诗会拾零(温燕霞)查看源代码讨论查看历史
《诗会拾零》是中国当代作家温燕霞写的散文。
作品欣赏
诗会拾零
在我的世界里,很早的时候布谷鸟就失踪了。但谷雨年年如期来到,有时我甚至尚未来得及准备看花看春日田垅的眼神,它就燕子般掠近到我的身边,并发出清脆的啼声,让我想起了已经持续了十几二十年的谷雨诗会。
其实我并不会写诗,虽然我是那样地挚爱所有能唤起我种种感触的诗歌,而且认为诗是人生中所能擎起的最清新最空灵也是最沉重的一面灵魂之旗,但我还是不擅写诗。因为诗只属于激情与灵性。我想我的疲惫已成帘帷,早在某个箫孔滴哒着呜咽的夜晚,就把我隔在了诗外。所以,时至今日,我只有面对缪斯进行顶礼膜拜的份,偶尔有了所谓的灵感才能挤出几句与诗有关的话语。
尽管如此,在我所参加的三次诗会中,给我留下最深刻印象的却是诗以外的东西。
1989年的谷雨诗会在抚州召开。那是我首次参加谷雨诗会,怀的是一份畏惧的心情。但开会不久即发现诗其实仅仅是一种别致的语言,并不足以让人终日激动,还是平凡待之为好。这样,诗就由圣物而普通,直至从半空降落在地,成为心团的一块泥土,使我觉得了几许不同以往的充实。于是,我便有了闲情,去注意诗以外的人与物。就在那一瞥中,竟发现谷雨的魅力不一定在于鸟啼也不一定在于细雨,而是存乎于心存乎于目。那一次,在延及夜半的闲谈中,我被几位诗人关于鬼的故事和猛然发于脑后的一声尖叫吓出了满脸的泪。另一位女孩杯中的水泼了大半在身上;再有一位女孩则从床上滑跪到地下。如此戏剧化的动作,难道仅仅缘于恐惧吗?我想并不尽然。因为日后我再忆起那种场面时,就会想起与诗有关的种种。

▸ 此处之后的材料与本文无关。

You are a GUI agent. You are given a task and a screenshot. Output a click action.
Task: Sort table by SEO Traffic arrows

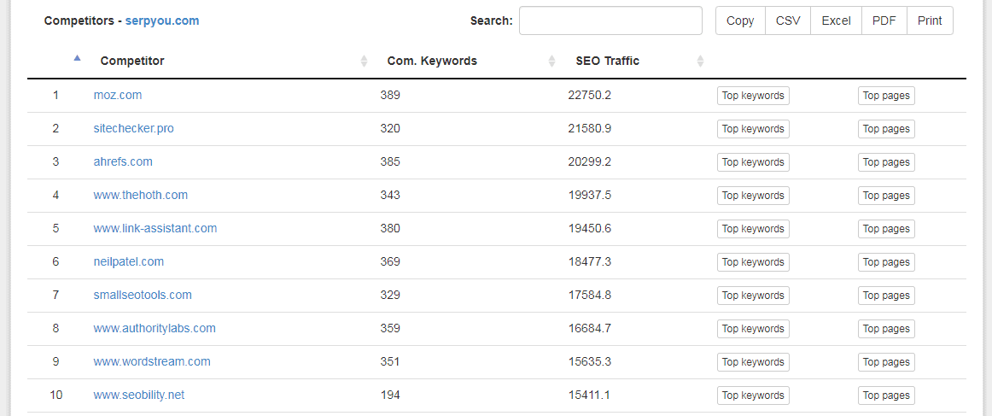point(700,62)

这之后有两年我和诗会两相忘,直到1992年,轰隆隆的火车才将我从一个阴湿的节气送入贵冶宾馆的院中去听布谷的欢歌。这次的诗会有些老朋友没来另外又来些新朋友。奇怪的是那些陌生的眼中都有种熟稔的光芒在闪烁。这次的诗会在那几个夜晚达到高潮。不成腔的自我陶醉式朗诵和狂野的歌声宣泄着诗所不能宣泄的情绪。从住处到会议室之间的小路和榭桥因之容光焕发。玫瑰花的芬芳一直沁入梦中,还有雪松、蒲公英、泡桐花全都酝酿着一种横刀夺爱的阴谋。我和一位美丽的女孩在林中发疯。夜晚又让月光将我们全身染成银白,思绪和絮语也被月色打湿,直到如今一直滋润着我的某些夜晚。后来蜿蜒的山路和柔腻的水则像小花伞一般覆盖着我的额,让我疑心黑发原也可以肥沃成农夫锄下的沃土,在春季种植一畦花草一畦梦想。

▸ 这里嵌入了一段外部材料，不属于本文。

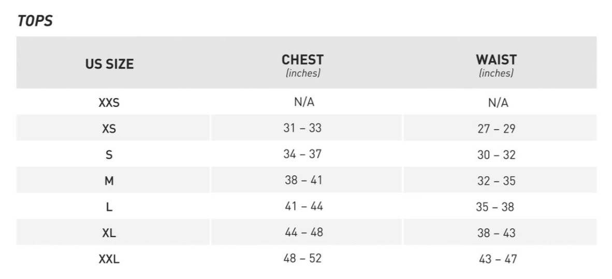Click the WAIST column header

pyautogui.click(x=496, y=60)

接下来是这次的谷雨。我提着轻轻的行囊,和三十几颗在诗中腌制得多愁善感的灵魂一同随汽车舞蹈,尔后在灰尘中聆听德兴小城的红篷人力车的呜呜喇叭声,并齐心协力去描绘一幅三清山的画轴。不过吃大菜前我们先开了开胃,几个人结伙用目光偷袭了城中一座小山包的秀色。那倾斜的坡上,野蔷薇在黄昏中白出一片圣洁。但它的纯净显然不足以过滤我们的贪婪。朦胧中一位写诗时很多情平素据说很严谨的男士终于被花香撩拨得诗兴发作,竟不顾自身的沉重横扫了整个山坡,最后采了几枝稀疏的映山红和一枝壮硕的野蔷薇翩翩而来。想到在场的只有自己一位女士,便自作多情地起身相迎同时伴以一声戏称“老猪哥”,未料却将对方惊吓得几乎跌倒,我只好迅速拜倒才接住该先生献上的一束野花。一个平凡的夜晚由此而辉煌成天穹上的星辰,放射出淡远的清辉。[1]